Leaders are worried about many valid concerns. Am I going to meet payroll next month? Am I going to hit my numbers? Are my investors going to pull out? Are they going to fire me? I have to fire my co-founder. I hate my co-founder.

There’s a lot of stress in thinking about all these kinds of things. Whatever their response is, they’re going to be stressed out. And it’s going to manifest itself. They become short-tempered with people. They don’t sleep, go to the gym, and sleep well. They drink more and do drugs. And this is only when they start to see it. Their behaviour starts to change, and it goes in that direction.

Though Paul’s not an expert in it, he doesn’t see that kind of response as much among women.

 

How Talking to Fellow Founders Help

The first thing that Paul recommends to people who are feeling stressed out is to talk to other founders. And this is especially true for first-time founders.

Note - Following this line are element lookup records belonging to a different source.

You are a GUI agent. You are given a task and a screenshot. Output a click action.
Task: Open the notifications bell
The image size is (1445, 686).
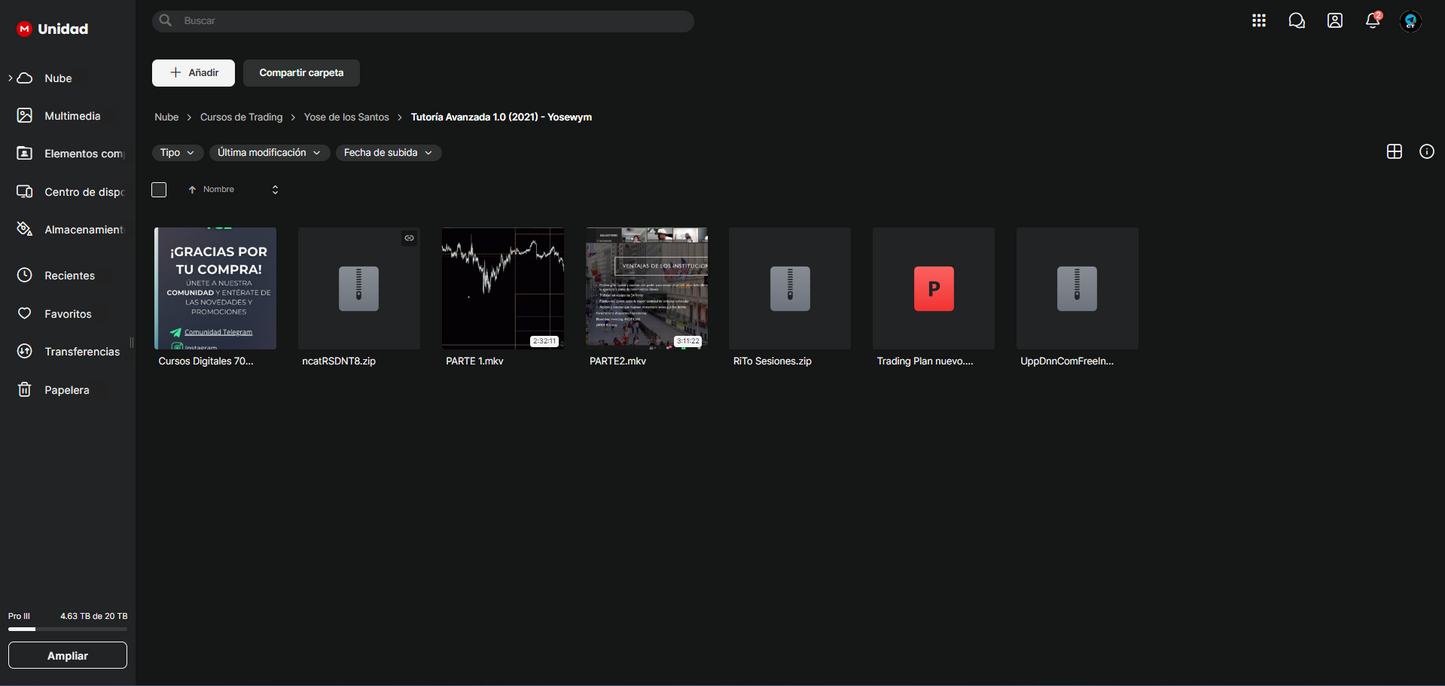1373,21
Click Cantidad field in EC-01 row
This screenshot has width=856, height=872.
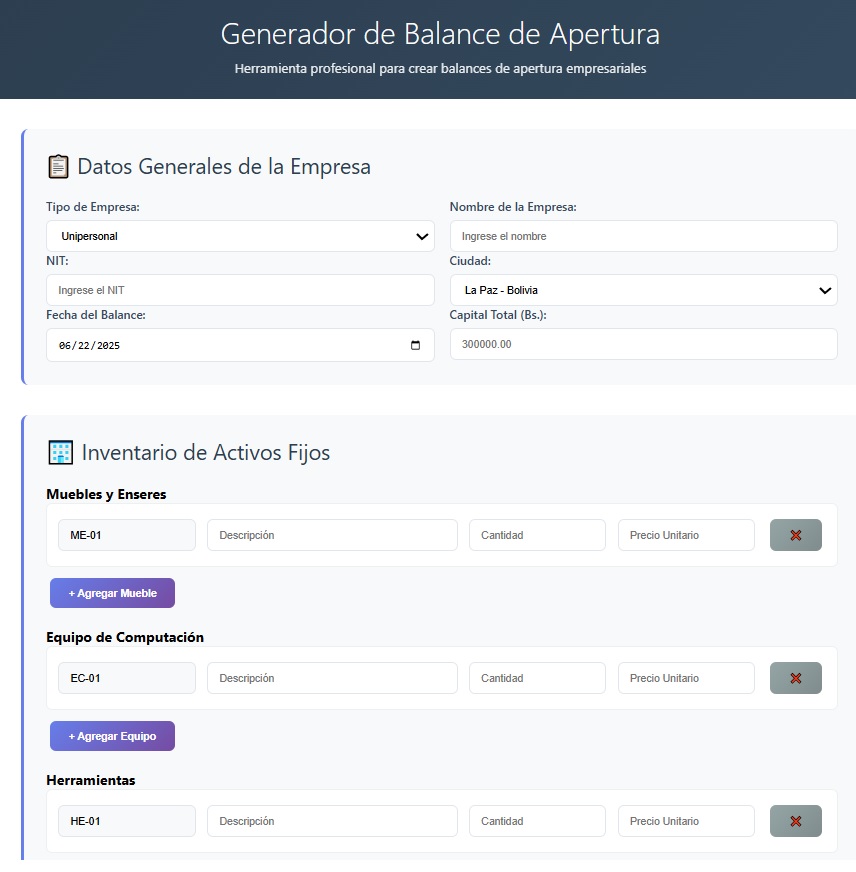[x=537, y=678]
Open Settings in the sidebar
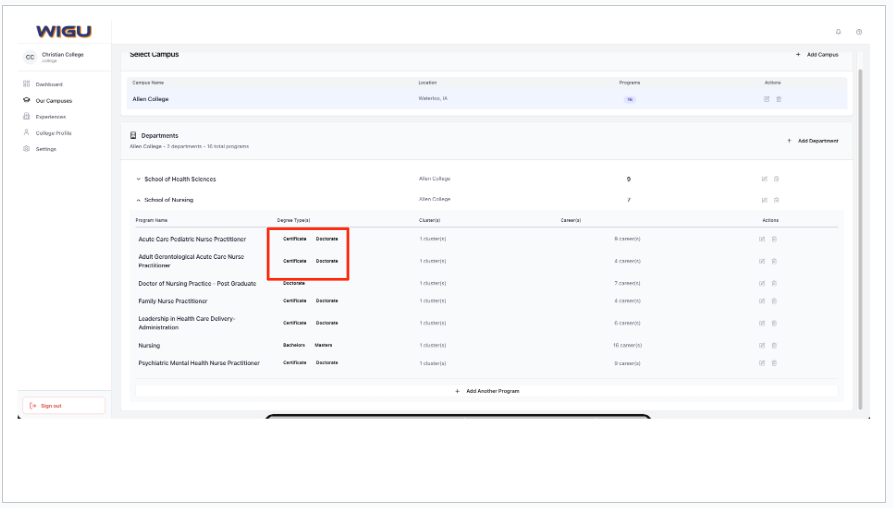893x508 pixels. click(x=46, y=149)
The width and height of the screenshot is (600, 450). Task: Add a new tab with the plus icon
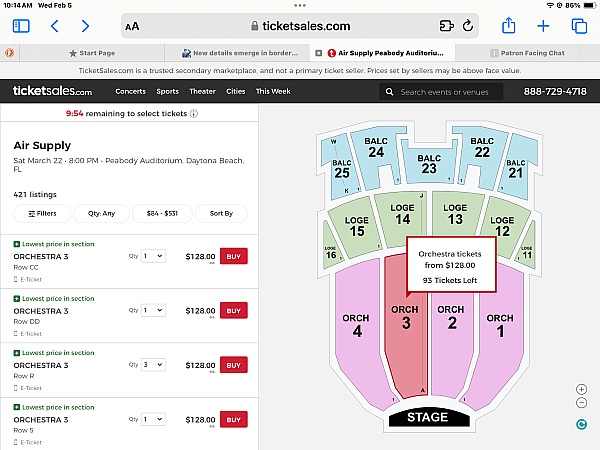point(543,26)
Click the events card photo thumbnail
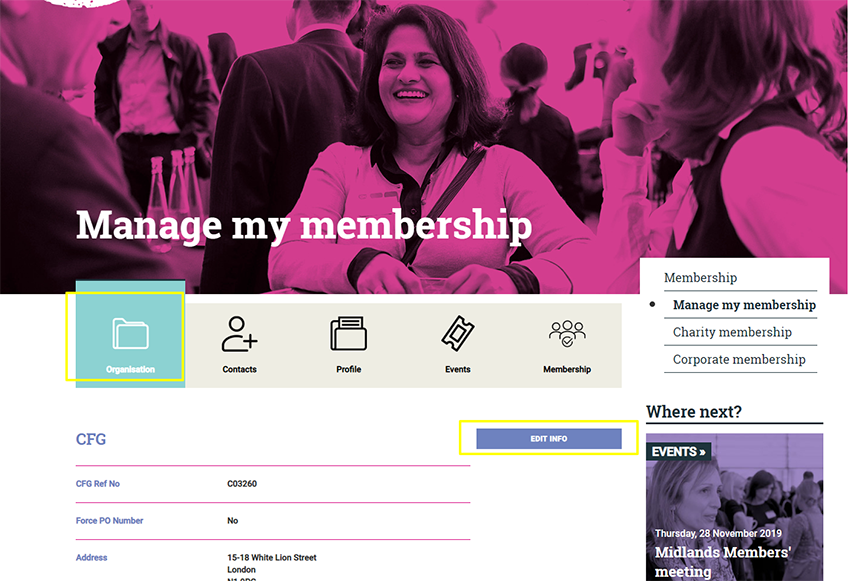Screen dimensions: 850x581 point(734,507)
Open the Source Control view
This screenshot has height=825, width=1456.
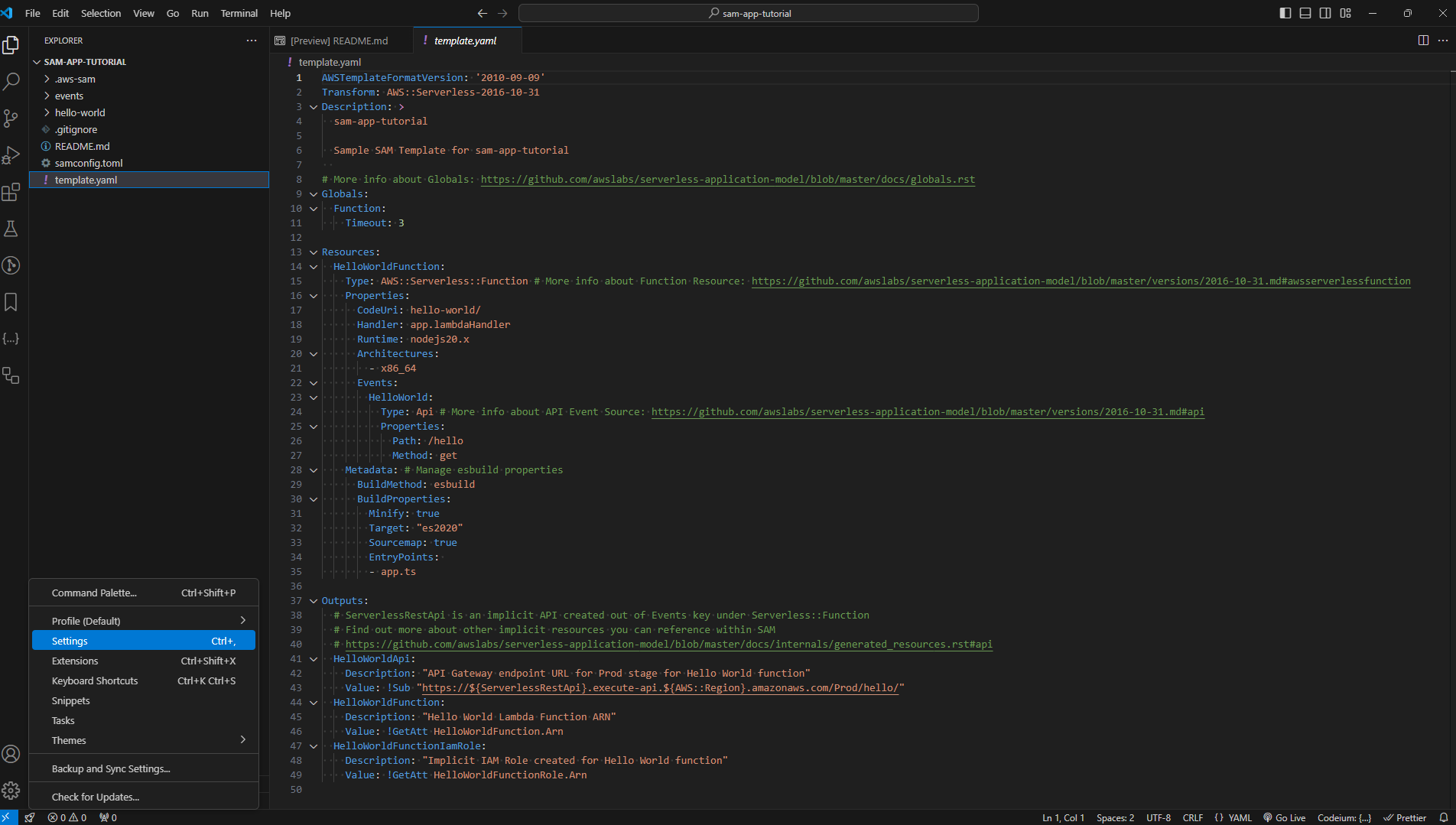(x=11, y=119)
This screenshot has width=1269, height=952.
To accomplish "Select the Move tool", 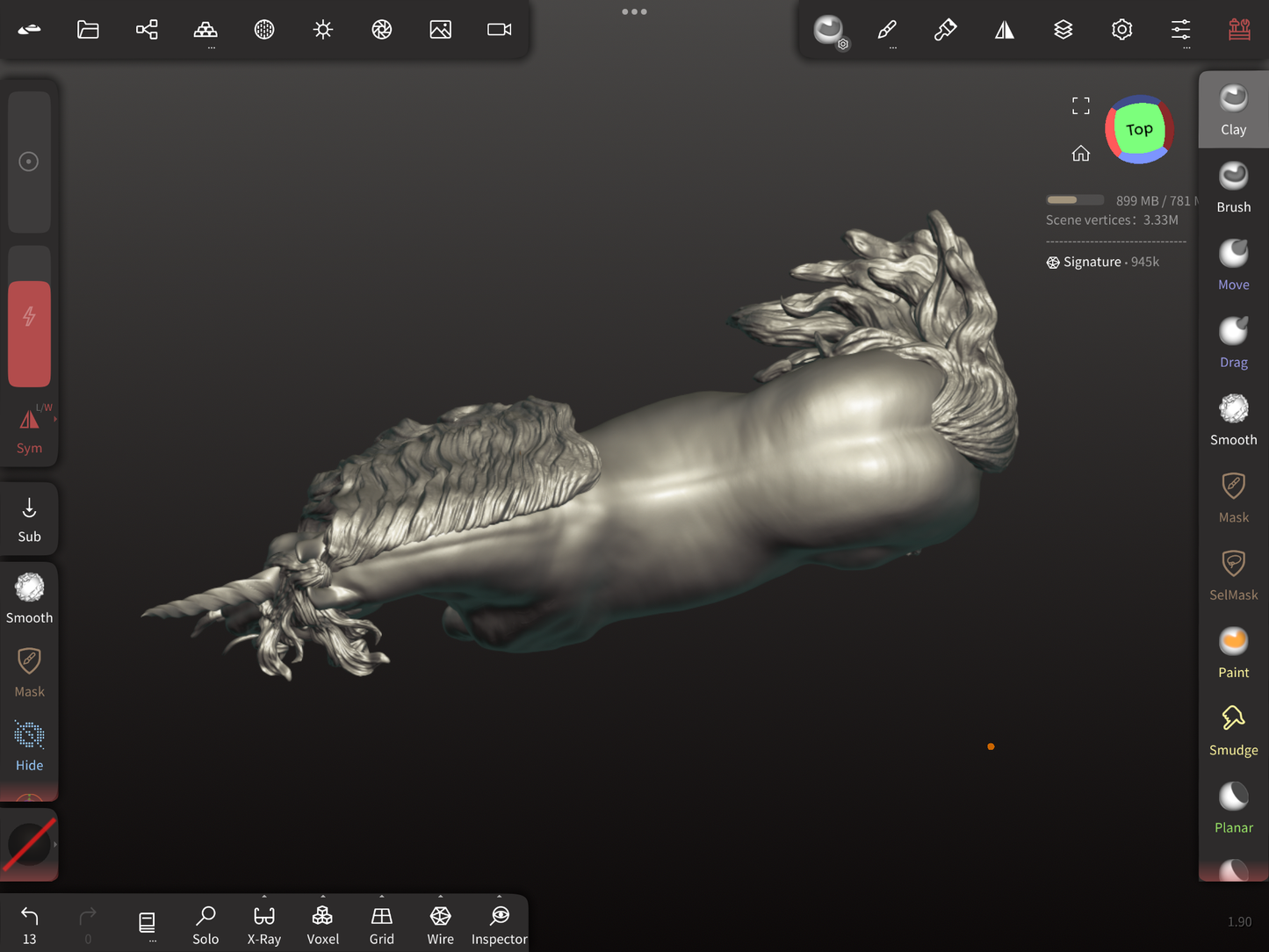I will [x=1233, y=264].
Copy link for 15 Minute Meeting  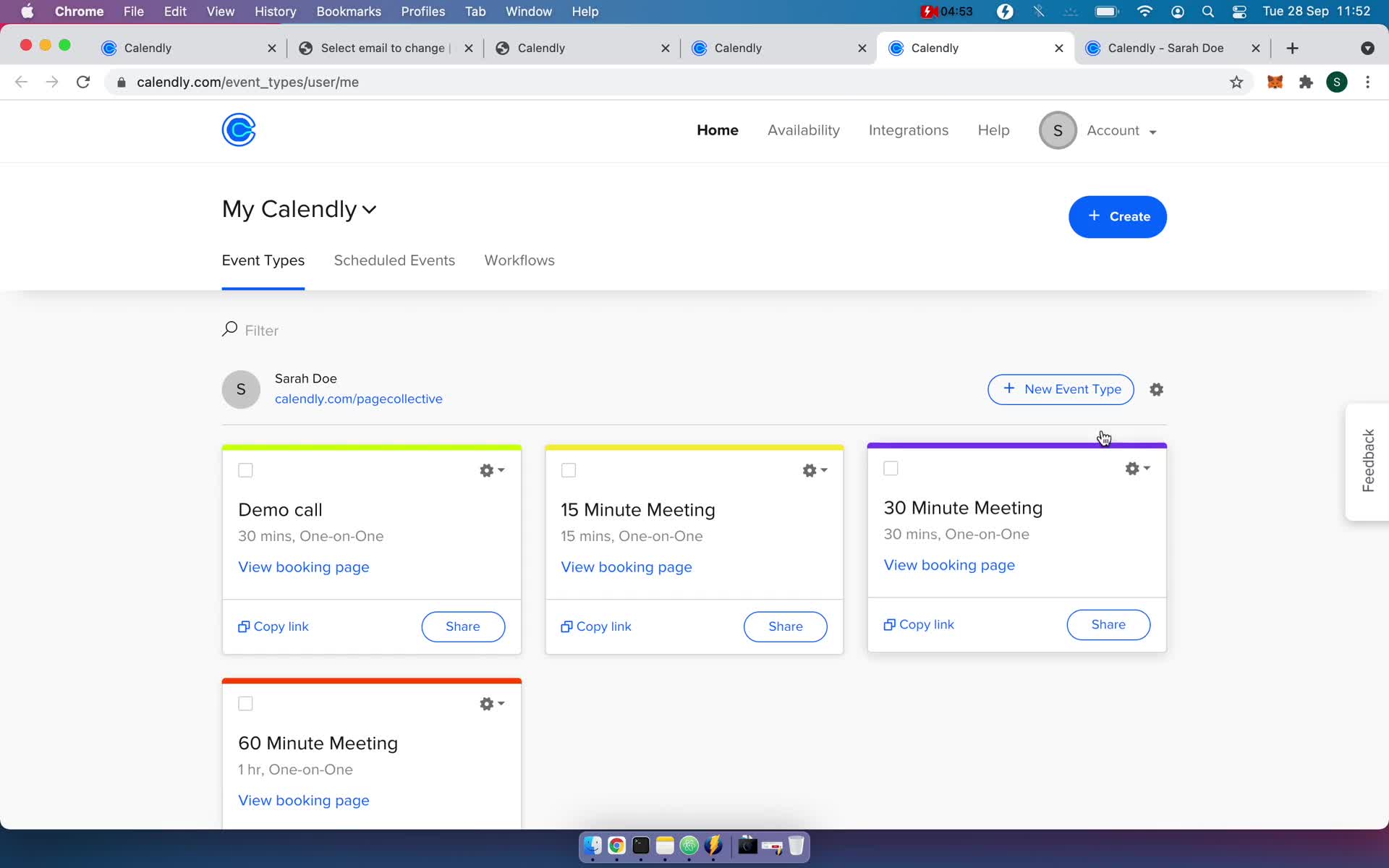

No matter what business school they attend, books they read, or stories they hear won’t prepare them for the shock of how difficult and stressful it can be.

The people who can help them the most may not be their partner at home, their parents, or their investor (though investors are now getting better at it) — it’s the people who have gone through it before.

These are the people who will know and hear them out. They will give a pat on the back and talk it through. Almost all founders who have been through it are happy to talk to first-time ones going through it because they know. They know trying to do something great and change the world is difficult. They will offer to hold their fellow founders’ hands and help them out.

This is the first step. And sometimes, it’s enough for founders to know that other people like them feel the same thing they’re feeling — that they’re not weird and alone.